# I want to hook up my PS2 or XBox to my monitor



## Mugen (May 10, 2006)

_$1,299.00	

or as low as $31 a month
Estimated Ship: Within 24 hours
Free Shipping
23-inch (viewable)
1920 x 1200 optimal resolution
16.7 million colors
DVI Display Connector
2 port USB 2.0 Hub
2 FireWire 400 ports

VESA mount compatible_


Those are it's specs, straight from Mac.com

So my question is, can I hook up my gaming consoles to it? And if so, how would I go about doing it?


----------



## ex2bot (May 11, 2006)

Mugen, 

Welcome to MacOSX.com!

Well, I believe you can hook your game sytem up. But you'll have to get extra hardware. Look at www.elgato.com. The eyeTV 250 allows the PS2 or XBox signal to pass through to your computer and then to your monitor. They claim it will play back in real time.  

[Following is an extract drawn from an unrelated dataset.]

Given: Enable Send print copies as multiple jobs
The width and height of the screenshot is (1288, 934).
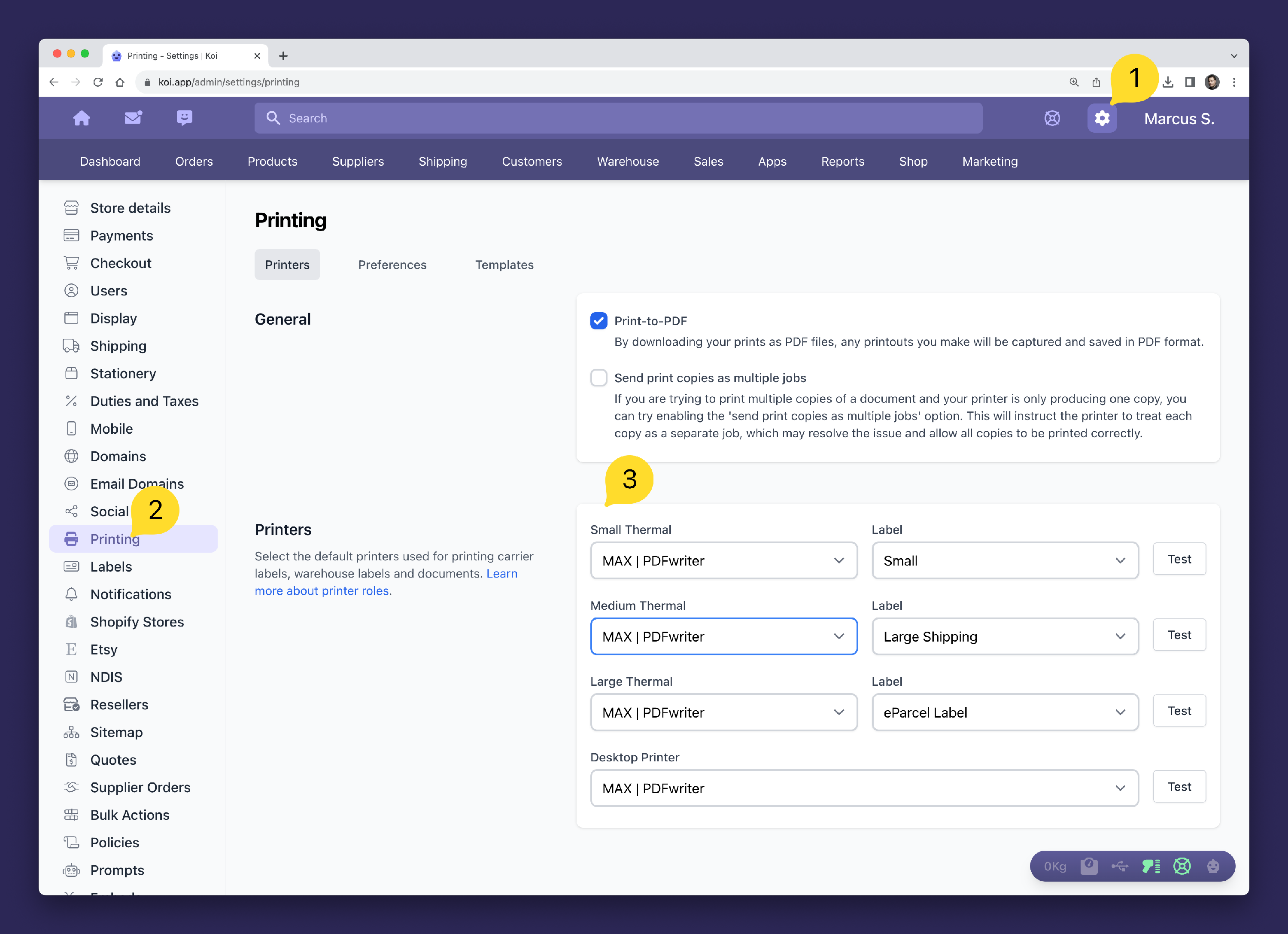Looking at the screenshot, I should [x=598, y=378].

It costs a cool $199. That's the only way I know of. Keep in mind your monitor accepts a digital video signal. Your PS2 or XBox outputs only analog video. (The XBox 360, on the other hand, does output digital video.)

Off topic a bit, but I actually have my PS2 hooked up to my $500 Sanyo projector. It's an excellent way to play, though it would be an even more expensive solution for you.

Doug


----------